Countless women have steered the course of our history, and their stories are ones of steadfast determination. From reaching for the ballot box to breaking barriers on athletic fields and battlefields, American women have stood resolute in the face of adversity and overcome obstacles to realize their full measure of success. Women’s History Month is an opportunity for us to recognize the contributions women have made to our Nation, and to honor those who blazed trails for women’s empowerment and equality.

 Women from all walks of life have improved their communities and our Nation. Sylvia Mendez and her family stood up for her right to an education and catalyzed the desegregation of our schools. Starting as a caseworker in city government, Dr.  Dorothy Height has dedicated her life to building a more just society. One of our young heroes, Caroline Moore, contributed to advances in astronomy by discovering a supernova at age 14.

 When women like these reach their potential, our country as a whole prospers. That is the duty of our Government — not to guarantee success, but to ensure all Americans can achieve it. My Administration is working to fulfill this promise with initiatives like the White House Council on Women and Girls, which promotes the importance of taking women and girls into account in Federal policies and programs. This council is committed to ensuring our Government does all it can to give our daughters the chance to achieve their dreams.
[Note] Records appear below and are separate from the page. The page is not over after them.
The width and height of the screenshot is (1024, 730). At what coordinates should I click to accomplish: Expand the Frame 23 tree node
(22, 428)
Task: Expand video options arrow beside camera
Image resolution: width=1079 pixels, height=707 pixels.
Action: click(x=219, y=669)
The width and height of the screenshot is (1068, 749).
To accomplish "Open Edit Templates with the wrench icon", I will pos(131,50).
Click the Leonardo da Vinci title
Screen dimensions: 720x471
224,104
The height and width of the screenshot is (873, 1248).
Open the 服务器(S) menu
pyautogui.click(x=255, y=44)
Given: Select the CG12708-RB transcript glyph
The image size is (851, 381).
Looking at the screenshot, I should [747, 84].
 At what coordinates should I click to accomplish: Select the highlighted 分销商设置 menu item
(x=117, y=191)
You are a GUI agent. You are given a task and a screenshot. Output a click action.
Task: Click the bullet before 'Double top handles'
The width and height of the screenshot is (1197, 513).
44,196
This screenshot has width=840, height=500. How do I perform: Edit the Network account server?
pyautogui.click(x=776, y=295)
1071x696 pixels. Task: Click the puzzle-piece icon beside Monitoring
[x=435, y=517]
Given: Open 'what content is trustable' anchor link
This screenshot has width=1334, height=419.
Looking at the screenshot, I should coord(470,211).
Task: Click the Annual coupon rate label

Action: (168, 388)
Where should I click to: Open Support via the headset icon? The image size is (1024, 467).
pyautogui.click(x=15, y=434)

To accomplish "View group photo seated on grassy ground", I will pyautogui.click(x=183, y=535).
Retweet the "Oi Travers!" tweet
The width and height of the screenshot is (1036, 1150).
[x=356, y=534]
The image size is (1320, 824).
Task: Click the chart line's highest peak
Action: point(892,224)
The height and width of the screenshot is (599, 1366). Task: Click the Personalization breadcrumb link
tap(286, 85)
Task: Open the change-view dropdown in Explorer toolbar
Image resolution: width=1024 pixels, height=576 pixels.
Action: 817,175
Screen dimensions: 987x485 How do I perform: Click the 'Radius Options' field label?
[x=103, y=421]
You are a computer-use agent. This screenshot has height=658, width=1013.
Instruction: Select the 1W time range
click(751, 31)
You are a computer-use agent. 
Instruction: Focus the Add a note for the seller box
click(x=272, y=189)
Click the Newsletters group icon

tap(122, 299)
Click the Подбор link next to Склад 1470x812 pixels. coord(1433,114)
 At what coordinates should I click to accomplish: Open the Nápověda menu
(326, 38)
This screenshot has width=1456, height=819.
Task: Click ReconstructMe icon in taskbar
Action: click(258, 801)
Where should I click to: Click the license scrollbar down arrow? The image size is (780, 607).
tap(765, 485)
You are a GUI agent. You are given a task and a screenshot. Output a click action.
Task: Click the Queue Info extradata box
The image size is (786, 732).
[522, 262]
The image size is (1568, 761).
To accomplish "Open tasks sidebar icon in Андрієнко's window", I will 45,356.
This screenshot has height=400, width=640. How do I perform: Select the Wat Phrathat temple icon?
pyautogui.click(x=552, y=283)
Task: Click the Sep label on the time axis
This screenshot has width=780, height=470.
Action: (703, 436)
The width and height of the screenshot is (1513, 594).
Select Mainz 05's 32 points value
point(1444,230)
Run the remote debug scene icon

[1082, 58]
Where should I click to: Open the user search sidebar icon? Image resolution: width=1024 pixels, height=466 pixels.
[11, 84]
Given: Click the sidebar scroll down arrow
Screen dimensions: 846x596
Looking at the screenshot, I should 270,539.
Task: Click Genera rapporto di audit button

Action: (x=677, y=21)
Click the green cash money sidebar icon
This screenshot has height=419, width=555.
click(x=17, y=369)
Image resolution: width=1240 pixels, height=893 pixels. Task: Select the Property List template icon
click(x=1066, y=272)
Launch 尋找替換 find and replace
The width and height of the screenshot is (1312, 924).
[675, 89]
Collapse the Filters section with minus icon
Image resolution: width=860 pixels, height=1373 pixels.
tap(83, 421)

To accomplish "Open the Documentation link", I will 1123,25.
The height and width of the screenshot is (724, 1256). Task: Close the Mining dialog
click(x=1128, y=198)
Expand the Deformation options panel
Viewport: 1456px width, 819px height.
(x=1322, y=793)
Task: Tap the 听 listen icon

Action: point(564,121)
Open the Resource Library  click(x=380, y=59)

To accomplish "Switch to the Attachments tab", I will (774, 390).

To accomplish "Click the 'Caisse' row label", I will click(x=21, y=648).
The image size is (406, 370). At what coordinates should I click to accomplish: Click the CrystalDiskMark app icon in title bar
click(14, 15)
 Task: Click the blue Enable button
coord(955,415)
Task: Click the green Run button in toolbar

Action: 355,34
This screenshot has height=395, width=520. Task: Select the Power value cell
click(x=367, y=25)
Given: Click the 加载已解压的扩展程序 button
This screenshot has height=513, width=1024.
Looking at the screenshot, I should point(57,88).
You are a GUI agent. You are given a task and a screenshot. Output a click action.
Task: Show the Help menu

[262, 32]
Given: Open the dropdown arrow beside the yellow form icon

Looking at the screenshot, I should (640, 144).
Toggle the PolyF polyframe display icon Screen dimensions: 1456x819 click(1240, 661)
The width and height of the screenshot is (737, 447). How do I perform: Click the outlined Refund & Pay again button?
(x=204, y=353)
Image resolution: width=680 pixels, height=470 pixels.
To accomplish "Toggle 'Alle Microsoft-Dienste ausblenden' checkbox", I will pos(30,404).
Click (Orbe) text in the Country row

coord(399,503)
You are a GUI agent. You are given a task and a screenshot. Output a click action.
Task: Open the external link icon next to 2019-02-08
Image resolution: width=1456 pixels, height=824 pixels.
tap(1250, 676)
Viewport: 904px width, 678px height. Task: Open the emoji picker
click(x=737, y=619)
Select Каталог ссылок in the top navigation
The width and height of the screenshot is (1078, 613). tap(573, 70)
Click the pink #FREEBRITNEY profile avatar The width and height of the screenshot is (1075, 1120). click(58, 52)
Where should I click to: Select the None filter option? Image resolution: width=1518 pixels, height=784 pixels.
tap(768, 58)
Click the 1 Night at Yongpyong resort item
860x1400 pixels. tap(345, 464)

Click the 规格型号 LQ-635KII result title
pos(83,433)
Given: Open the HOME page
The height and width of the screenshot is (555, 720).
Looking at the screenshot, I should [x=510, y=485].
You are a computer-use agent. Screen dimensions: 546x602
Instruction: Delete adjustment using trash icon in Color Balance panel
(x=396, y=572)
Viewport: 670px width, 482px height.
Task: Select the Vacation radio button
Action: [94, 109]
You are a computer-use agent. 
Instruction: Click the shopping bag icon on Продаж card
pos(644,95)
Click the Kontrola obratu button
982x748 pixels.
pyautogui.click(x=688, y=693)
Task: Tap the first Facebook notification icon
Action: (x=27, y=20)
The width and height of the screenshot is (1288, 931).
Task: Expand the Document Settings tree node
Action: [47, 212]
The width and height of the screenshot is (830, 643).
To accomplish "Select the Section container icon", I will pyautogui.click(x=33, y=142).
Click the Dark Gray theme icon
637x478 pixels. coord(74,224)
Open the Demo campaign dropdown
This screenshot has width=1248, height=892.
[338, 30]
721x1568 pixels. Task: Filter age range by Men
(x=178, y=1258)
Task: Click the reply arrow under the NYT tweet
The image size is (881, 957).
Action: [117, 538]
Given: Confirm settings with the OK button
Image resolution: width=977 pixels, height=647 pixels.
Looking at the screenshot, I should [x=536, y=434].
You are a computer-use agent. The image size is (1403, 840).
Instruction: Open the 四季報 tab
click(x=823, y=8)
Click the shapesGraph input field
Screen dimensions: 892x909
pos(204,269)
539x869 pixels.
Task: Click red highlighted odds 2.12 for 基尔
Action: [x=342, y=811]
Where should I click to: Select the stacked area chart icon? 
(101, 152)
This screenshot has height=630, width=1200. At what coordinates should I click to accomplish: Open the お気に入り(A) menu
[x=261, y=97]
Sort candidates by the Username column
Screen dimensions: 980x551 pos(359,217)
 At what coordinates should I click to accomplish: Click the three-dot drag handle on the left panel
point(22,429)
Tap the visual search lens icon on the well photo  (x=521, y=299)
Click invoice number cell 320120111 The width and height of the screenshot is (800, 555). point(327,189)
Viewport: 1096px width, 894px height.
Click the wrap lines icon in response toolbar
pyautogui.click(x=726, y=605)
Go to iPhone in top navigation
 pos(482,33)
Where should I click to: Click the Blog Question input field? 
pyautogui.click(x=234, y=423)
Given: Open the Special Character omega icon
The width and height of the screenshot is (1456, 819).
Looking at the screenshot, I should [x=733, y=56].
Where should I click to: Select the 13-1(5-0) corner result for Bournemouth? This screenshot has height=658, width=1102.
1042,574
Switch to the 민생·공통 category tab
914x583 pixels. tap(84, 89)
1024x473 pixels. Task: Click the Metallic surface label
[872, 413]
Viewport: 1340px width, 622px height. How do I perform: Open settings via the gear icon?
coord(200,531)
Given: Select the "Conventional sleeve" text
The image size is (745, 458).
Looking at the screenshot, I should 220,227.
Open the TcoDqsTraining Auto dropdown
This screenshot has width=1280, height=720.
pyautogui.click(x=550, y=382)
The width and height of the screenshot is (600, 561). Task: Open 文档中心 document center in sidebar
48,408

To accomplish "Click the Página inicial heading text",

 As we move forward, we must correct persisting inequalities. Women comprise over 50 percent of our population but hold fewer than 17 percent of our congressional seats. More than half our college students are female, yet when they graduate, their male classmates still receive higher pay on average for the same work. Women also hold disproportionately fewer science and engineering jobs. That is why my Administration launched our Educate to Innovate campaign, which will inspire young people from all backgrounds to drive America to the forefront of science, technology, engineering, and math. By increasing women’s participation in these fields, we will foster a new generation of innovators to follow in the footsteps of the three American women selected as 2009 Nobel Laureates.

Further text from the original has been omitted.